**Work instruction**
Track down every line below that holds "livello" and copy it.

**Collected data entries**
= = = = = = =

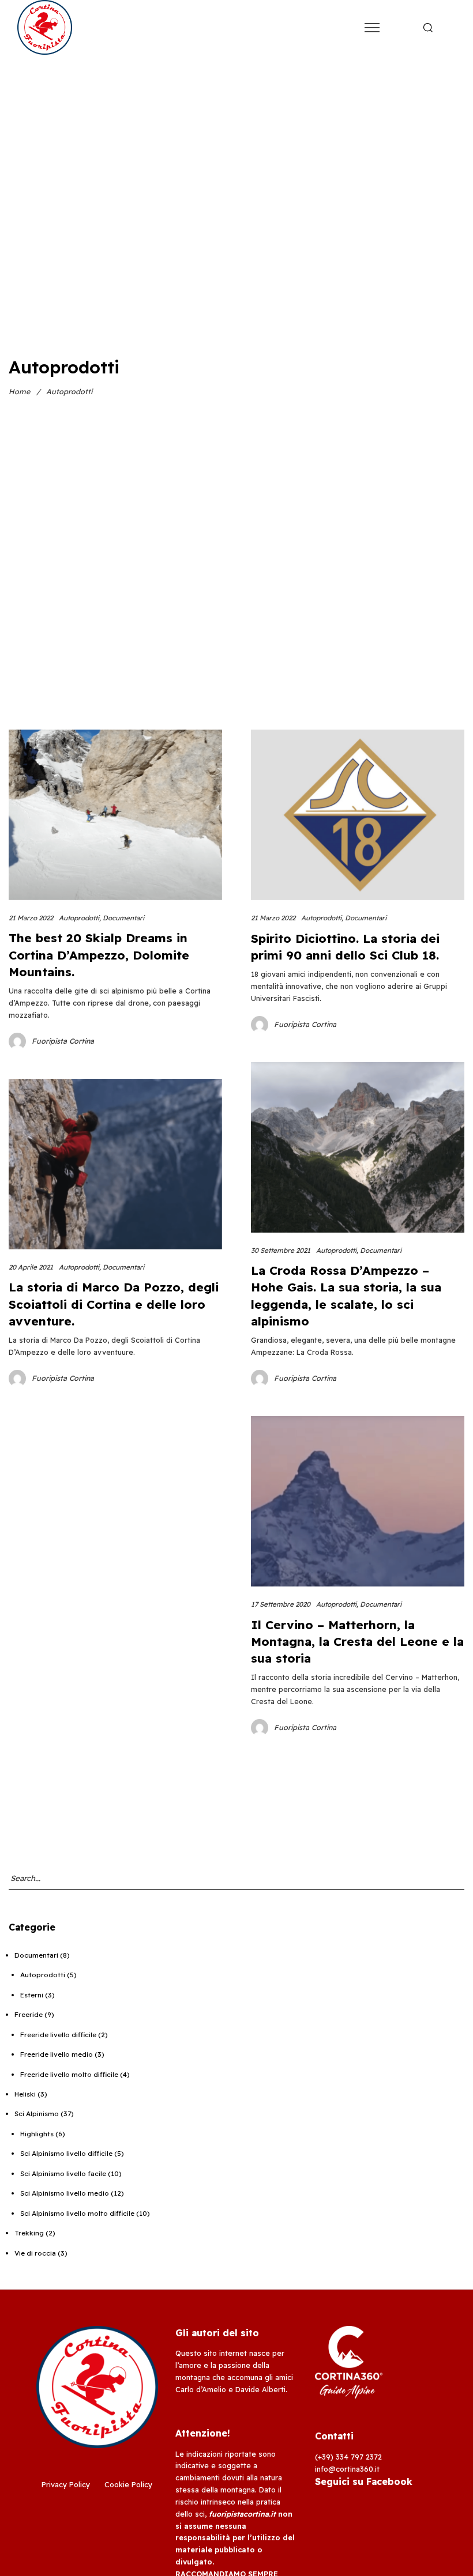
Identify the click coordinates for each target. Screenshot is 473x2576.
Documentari (123, 917)
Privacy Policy (66, 2484)
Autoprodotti (79, 917)
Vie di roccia (35, 2253)
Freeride (28, 2014)
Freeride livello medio (56, 2054)
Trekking (29, 2232)
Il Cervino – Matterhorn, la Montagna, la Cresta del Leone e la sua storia (357, 1641)
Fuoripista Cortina (63, 1040)
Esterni (31, 1994)
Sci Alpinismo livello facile (63, 2173)
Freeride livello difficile (58, 2034)
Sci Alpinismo (36, 2113)
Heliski (25, 2094)
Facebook (389, 2481)
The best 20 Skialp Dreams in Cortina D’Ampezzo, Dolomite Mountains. (99, 954)
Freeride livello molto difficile (69, 2074)
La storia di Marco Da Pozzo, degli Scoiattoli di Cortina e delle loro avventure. (114, 1303)
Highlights (37, 2133)
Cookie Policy (128, 2484)
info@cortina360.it (347, 2468)
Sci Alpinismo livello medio (64, 2193)
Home (19, 391)
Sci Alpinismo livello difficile (66, 2153)
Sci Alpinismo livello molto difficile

= = = = = = =

**Expected answer**
Freeride livello medio (56, 2054)
Sci Alpinismo livello facile (63, 2173)
Freeride livello difficile (58, 2034)
Freeride livello molto difficile (69, 2074)
Sci Alpinismo livello medio (64, 2193)
Sci Alpinismo livello difficile (66, 2153)
Sci Alpinismo livello molto difficile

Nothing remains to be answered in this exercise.